### Goal of the exercise:
Send back exactly the lines from the opening line of the records below through the one with "You are a computer-use".

[Items listed in a dataset]

- Opening Delimiter -

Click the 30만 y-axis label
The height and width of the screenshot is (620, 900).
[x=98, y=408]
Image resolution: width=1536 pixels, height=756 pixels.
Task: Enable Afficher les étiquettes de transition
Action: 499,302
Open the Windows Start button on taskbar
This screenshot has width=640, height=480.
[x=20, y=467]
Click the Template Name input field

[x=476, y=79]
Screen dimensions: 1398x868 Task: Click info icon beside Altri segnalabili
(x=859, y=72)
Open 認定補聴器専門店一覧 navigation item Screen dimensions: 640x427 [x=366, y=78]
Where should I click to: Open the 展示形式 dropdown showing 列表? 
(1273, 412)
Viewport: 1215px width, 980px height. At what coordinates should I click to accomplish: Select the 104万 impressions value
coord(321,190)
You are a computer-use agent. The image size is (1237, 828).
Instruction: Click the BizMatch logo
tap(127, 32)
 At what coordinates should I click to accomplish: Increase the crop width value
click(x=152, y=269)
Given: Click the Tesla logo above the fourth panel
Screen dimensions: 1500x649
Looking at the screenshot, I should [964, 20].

- Closing Delimiter -

### Result of the task:
Click the 30만 y-axis label
The height and width of the screenshot is (620, 900).
[x=98, y=408]
Image resolution: width=1536 pixels, height=756 pixels.
Task: Enable Afficher les étiquettes de transition
Action: 499,302
Open the Windows Start button on taskbar
This screenshot has width=640, height=480.
[x=20, y=467]
Click the Template Name input field

[x=476, y=79]
Screen dimensions: 1398x868 Task: Click info icon beside Altri segnalabili
(x=859, y=72)
Open 認定補聴器専門店一覧 navigation item Screen dimensions: 640x427 [x=366, y=78]
Where should I click to: Open the 展示形式 dropdown showing 列表? 
(1273, 412)
Viewport: 1215px width, 980px height. At what coordinates should I click to accomplish: Select the 104万 impressions value
coord(321,190)
You are a computer-use agent. The image size is (1237, 828).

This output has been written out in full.